25 July 2018
This week at California’s Stanford University – about as far from the White House as possible – Australia’s foreign affairs and defence ministers held two days of talks with their US counterparts.
Typically, this annual meeting receives little public attention. It is, like the Australia–United States alliance itself, an unremarkable and uncontentious fixture of the nation’s conduct of foreign affairs. Such lack of interest has long been a measure of the alliance’s apparent stability and immutability.
But this has changed since the election of Donald Trump, who has introduced an element of contingency into Australia’s relationship with its closest ally. This erratic president delights in pandering to enemies and attacking friends, and he makes it harder for Canberra and Washington to follow the same script.
Trump is not the only source of pressure on the alliance. The greater challenge – which will continue long after the forty-fifth president moves back to his tower – is the rise of China, which threatens the grand prize that Australia has long received from its close US ties: security in Asia.
These two challenges – Trump and China – hovered over this week’s talks and the future of the seventy-year-old alliance.
Defense Secretary James Mattis, assuring Australia that the United States remains committed to the region, said at a press conference after the talks: “The US and Australia will walk the walk in the Indo-Pacific.”
Australia’s foreign minister, Julie Bishop, responded in kind: “We don’t always agree with the US and the US doesn’t always agree with us, but we are able to work through any differences.”
But Australian leaders have struggled to work out how to handle Trump. Since the leaked phone conversation last year in which Trump berated Malcolm Turnbull for a refugee deal between the two countries, the Australian prime minister has been at pains to avoid confrontation with the US president. This has led to some strange contortions, such as Turnbull’s description last week of Trump as a “patriot” – after the US president chose to trust Vladimir Putin over the assessments of his own national intelligence agencies.
Bishop has been more forthright, particularly about the need to take action against Putin over the Russian-backed missile attack on the Malaysia Airlines MH17 flight above Ukraine in 2014. The attack killed 298 people, including thirty-eight Australians. Before the talks in Stanford, Bishop noted Trump’s “unorthodox approach to foreign policy” and said she wanted to hear from her US counterparts “directly about the president’s approach and what he has achieved by it”.
Trump’s approach is unpredictable and risky, and his willingness to undermine relations with countries such as South Korea and Japan – as well as his support for authoritarians and autocrats, and his resistance to international treaties and cooperation – are not in Australia’s interests. Australian leaders should say so, without contortion.
Canberra has long been reluctant to openly challenge Washington.

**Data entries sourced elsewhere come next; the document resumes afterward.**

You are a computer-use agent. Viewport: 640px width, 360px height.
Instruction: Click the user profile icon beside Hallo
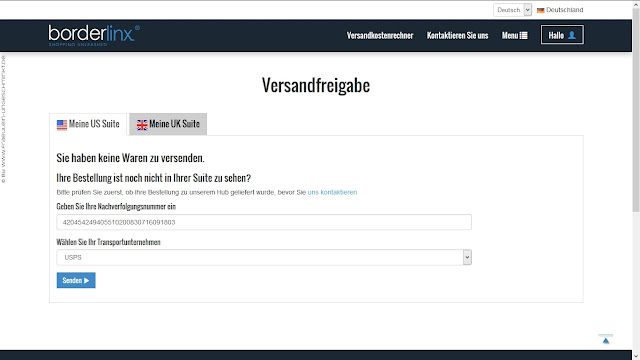point(572,35)
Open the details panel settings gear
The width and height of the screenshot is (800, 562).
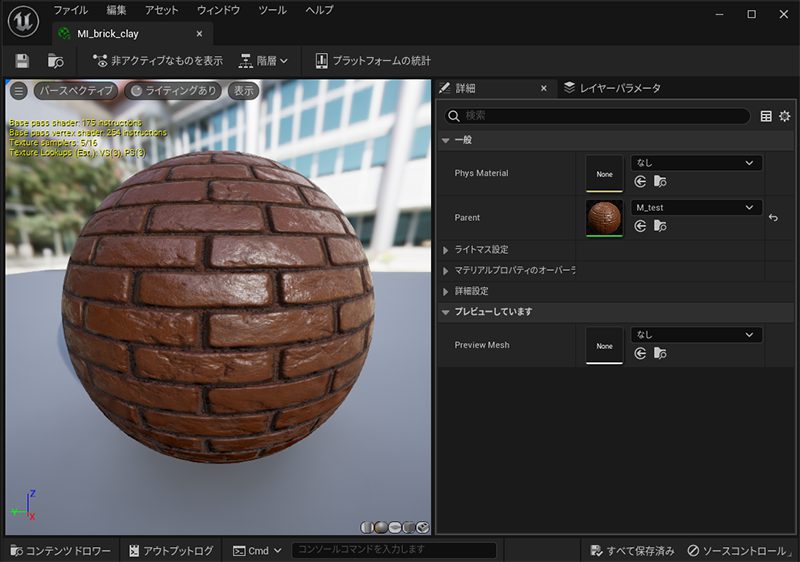click(x=784, y=116)
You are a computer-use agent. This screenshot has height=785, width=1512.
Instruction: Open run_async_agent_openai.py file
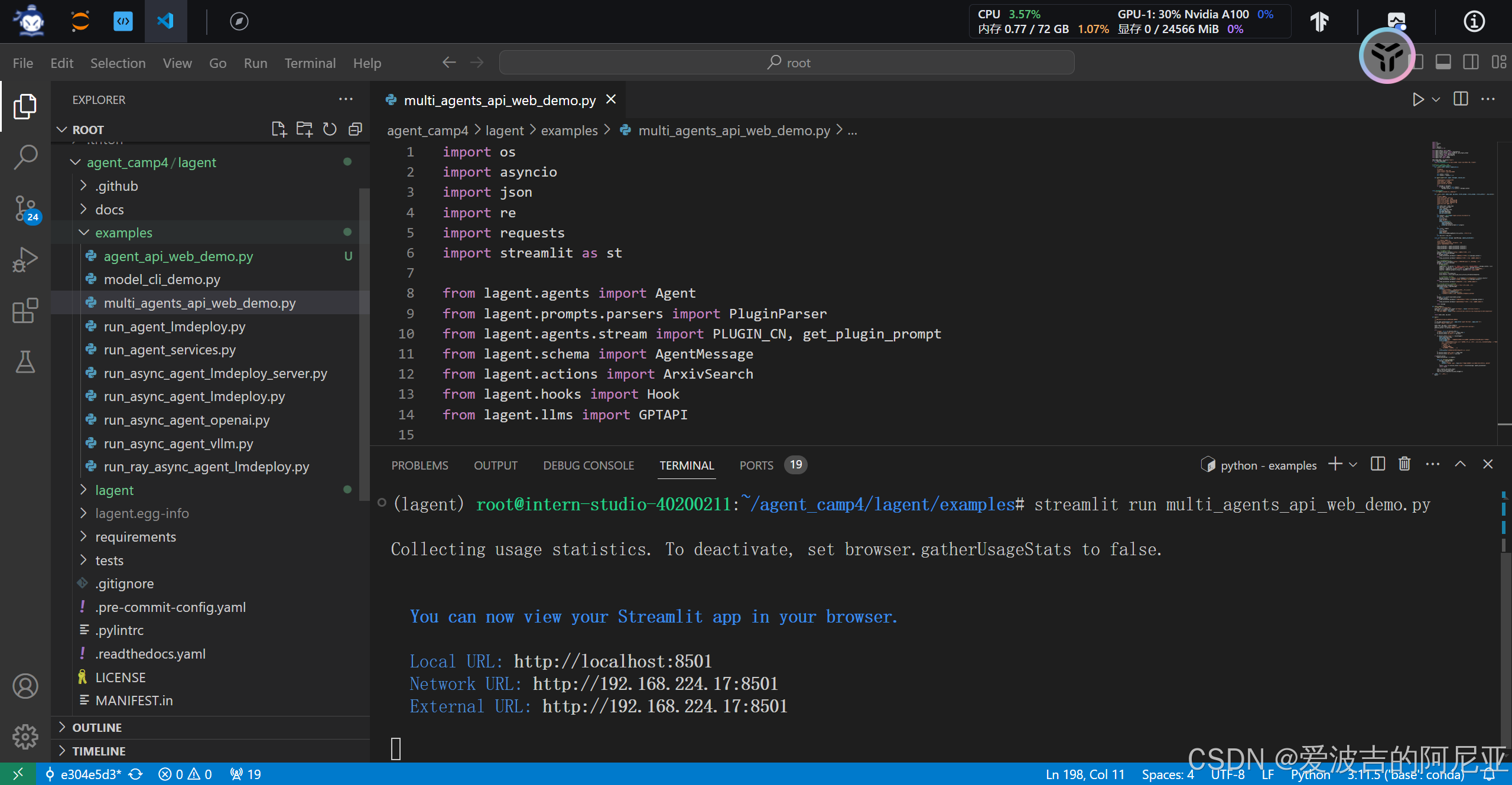click(187, 420)
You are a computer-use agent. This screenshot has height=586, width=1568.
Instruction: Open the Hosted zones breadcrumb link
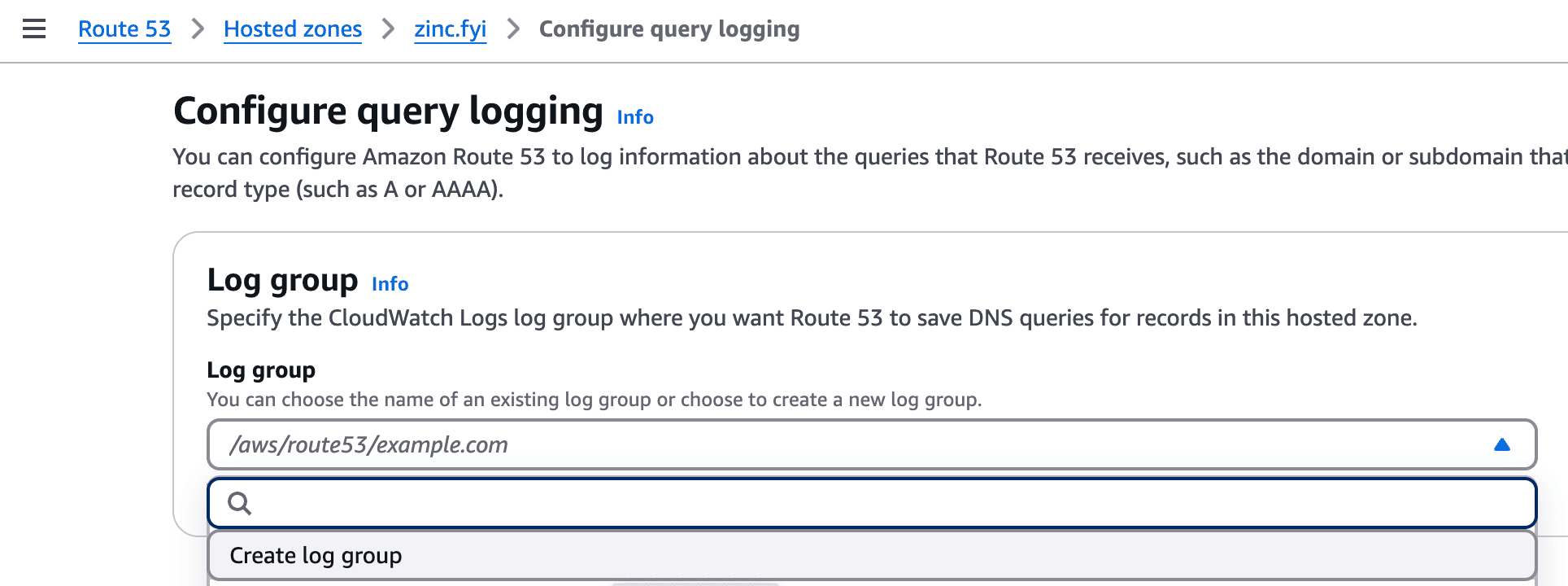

This approach – though it sometimes lapses into slavishness – has a recognisable purpose: it is designed to strengthen the alliance and ensure the continued support and commitment of the world’s most powerful nation. The trade-off led Australia to follow the United States into wayward missions in Iraq and Afghanistan, even if these distant conflicts had only indirect links to Australia’s self-defence.
But if, or as, the value of being a US ally declines, Australia’s willingness to pay a high price, including deaths of its soldiers, for the broader benefits of the alliance may become difficult to justify.

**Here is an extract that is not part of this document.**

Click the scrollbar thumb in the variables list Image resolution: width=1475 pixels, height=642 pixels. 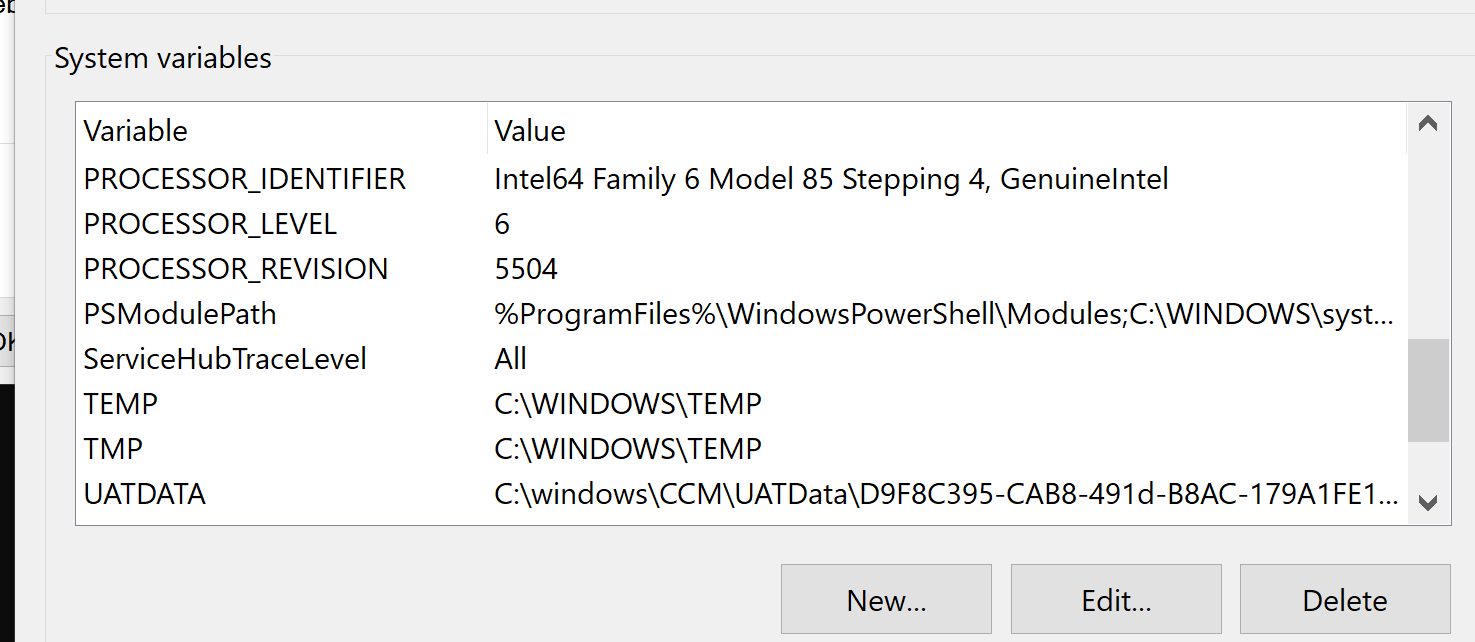(1428, 392)
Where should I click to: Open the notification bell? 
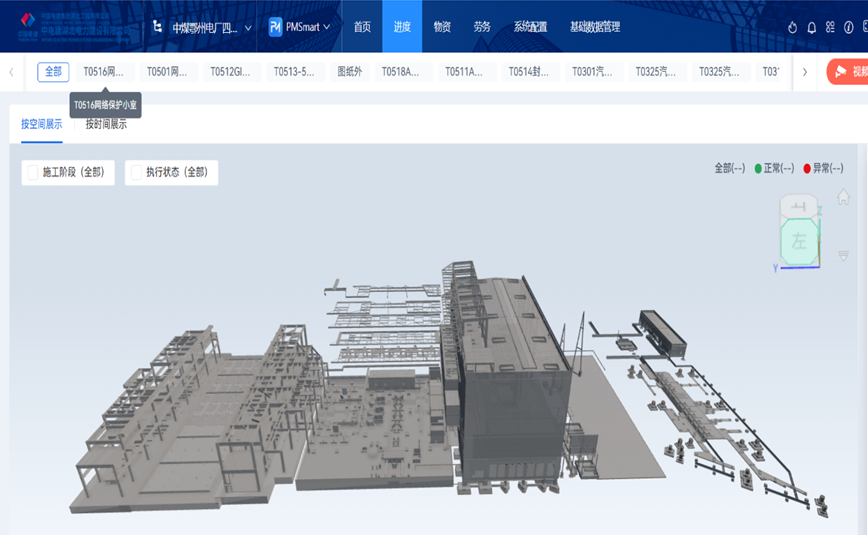click(812, 27)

As China’s wealth and power increases and it challenges the status of the United States in the Asia-Pacific region, there are questions about the extent of Washington’s commitment to remaining a dominant force in Asia.
China’s rise does not mean the Australia–United States alliance will necessarily end. There are many foundations that have helped to sustain it, such as Australia’s affinity with US culture and respect for its role as a liberal democracy and a guarantor of a stable, lawful international order in Asia since World War II. If Australia deems China a threat, it may try to cling more closely to the United States, as long as it knows it can rely on Washington’s support.
Trump is undermining each of these foundations, and his style of leadership only adds to the uncertainty. His oldest allies should do all they can to resist his worst impulses. For Australia, this may sometimes involve speaking openly and directly to Washington – even if it risks the ire of Trump or threatens to disrupt the traditional displays of easy accord.